> [Problem]: Below are some records; work out how many of their lines contain "computer" and give the number only.

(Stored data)

========

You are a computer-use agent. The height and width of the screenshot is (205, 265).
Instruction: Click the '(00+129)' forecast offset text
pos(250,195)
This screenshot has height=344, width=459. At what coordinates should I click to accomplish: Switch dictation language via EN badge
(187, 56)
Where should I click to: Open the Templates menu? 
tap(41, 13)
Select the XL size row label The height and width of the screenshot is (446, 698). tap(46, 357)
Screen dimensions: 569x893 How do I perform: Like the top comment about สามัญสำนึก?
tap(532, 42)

========

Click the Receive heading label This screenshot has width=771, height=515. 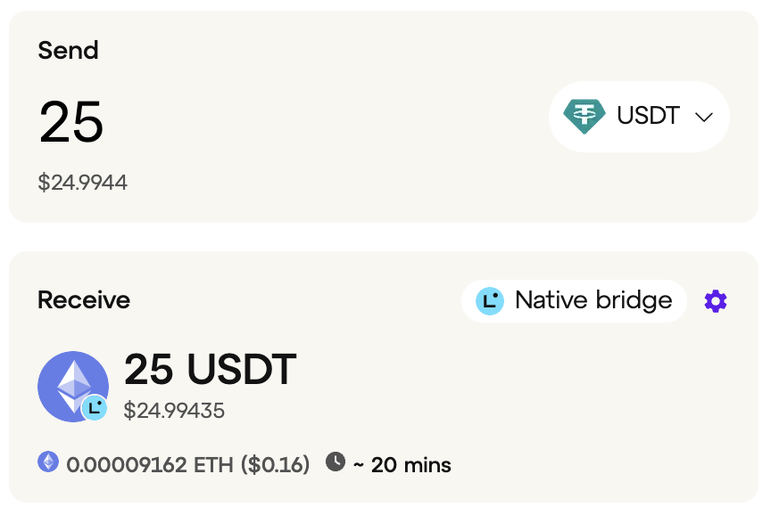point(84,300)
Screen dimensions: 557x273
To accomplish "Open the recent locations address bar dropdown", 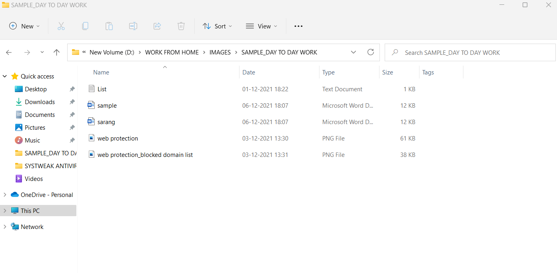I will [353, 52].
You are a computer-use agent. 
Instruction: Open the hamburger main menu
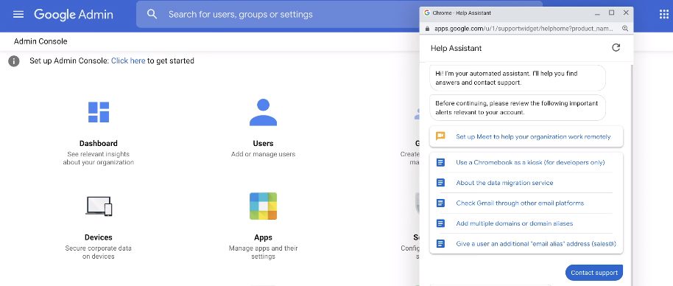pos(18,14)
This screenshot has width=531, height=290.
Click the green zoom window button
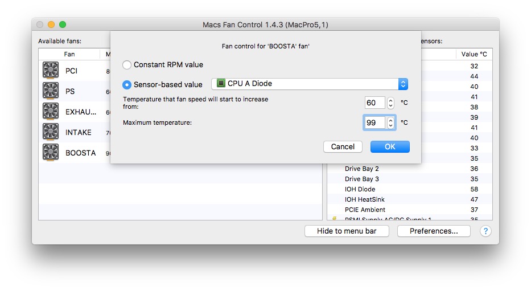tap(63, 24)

========

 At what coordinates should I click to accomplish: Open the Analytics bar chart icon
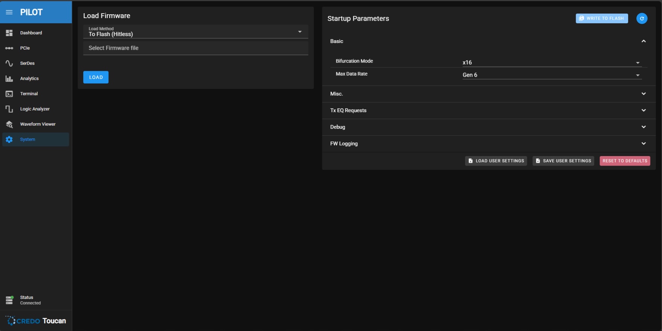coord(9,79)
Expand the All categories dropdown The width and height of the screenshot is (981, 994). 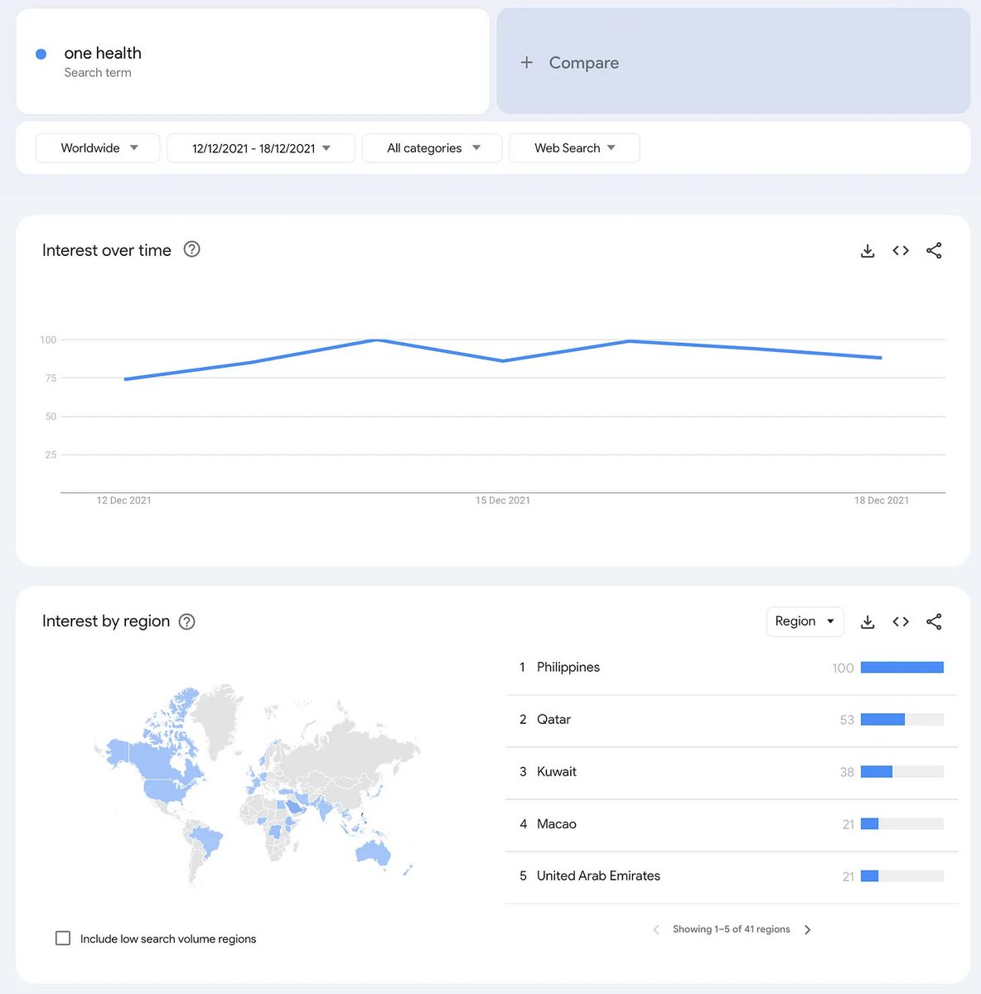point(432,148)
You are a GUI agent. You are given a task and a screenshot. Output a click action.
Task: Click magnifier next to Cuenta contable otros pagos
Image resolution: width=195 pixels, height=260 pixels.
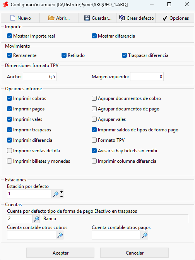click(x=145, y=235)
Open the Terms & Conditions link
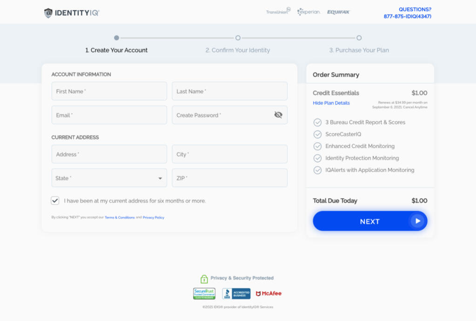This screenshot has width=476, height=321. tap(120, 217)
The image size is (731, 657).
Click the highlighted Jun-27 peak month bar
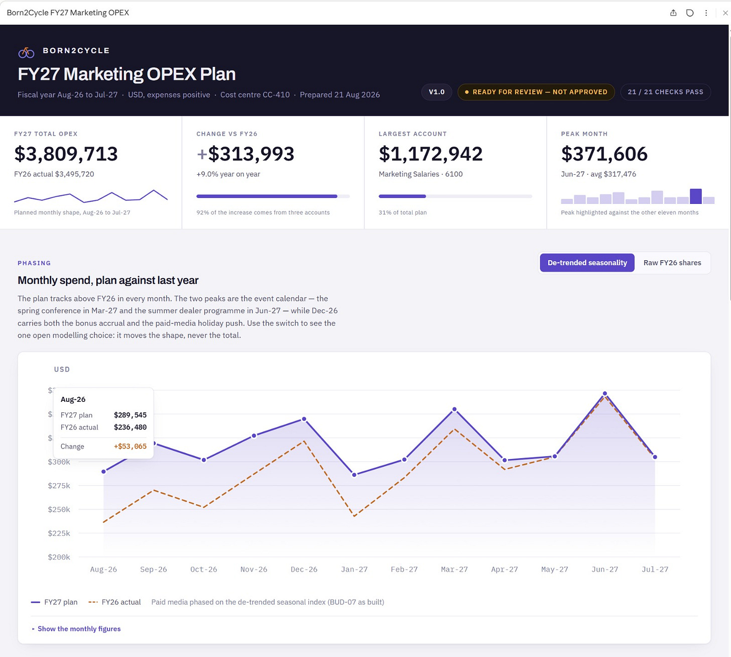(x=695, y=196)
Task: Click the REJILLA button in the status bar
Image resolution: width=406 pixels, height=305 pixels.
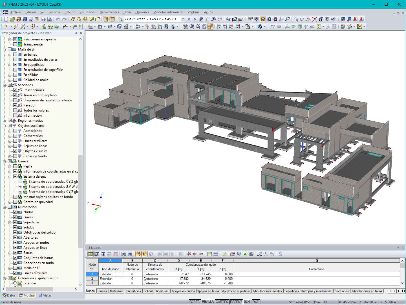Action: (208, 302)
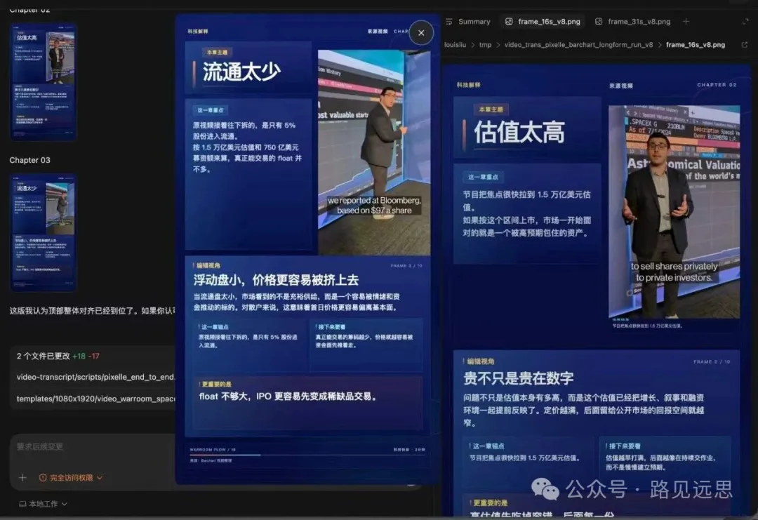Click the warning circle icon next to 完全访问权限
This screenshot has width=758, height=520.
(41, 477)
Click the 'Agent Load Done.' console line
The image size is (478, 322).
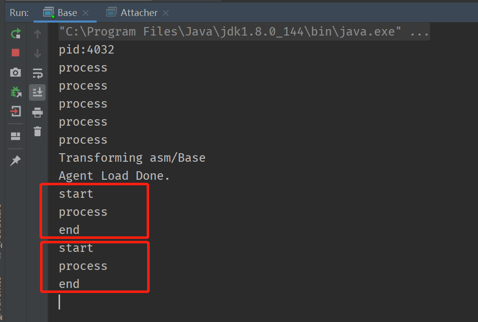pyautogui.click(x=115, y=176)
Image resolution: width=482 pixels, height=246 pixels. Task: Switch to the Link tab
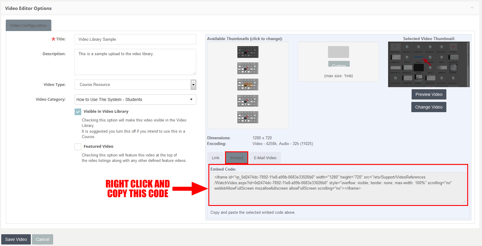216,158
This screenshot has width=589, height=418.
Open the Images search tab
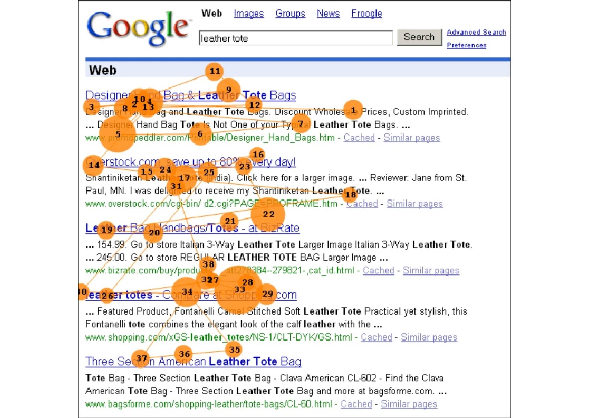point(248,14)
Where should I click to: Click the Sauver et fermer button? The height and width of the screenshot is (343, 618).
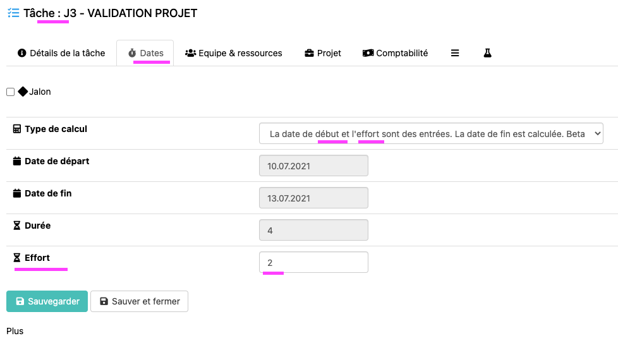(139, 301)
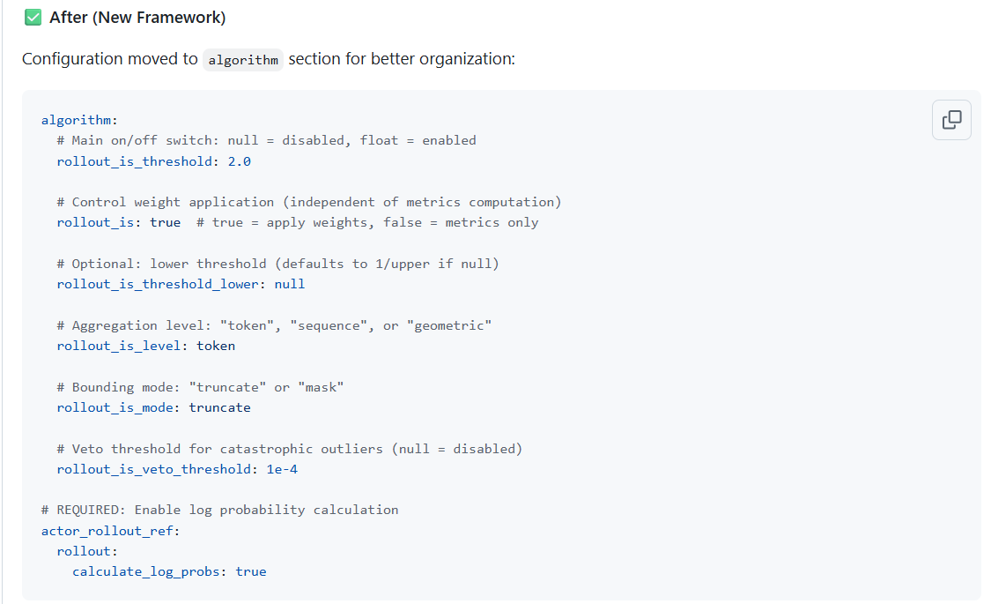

========

> [Exercise solution]: 2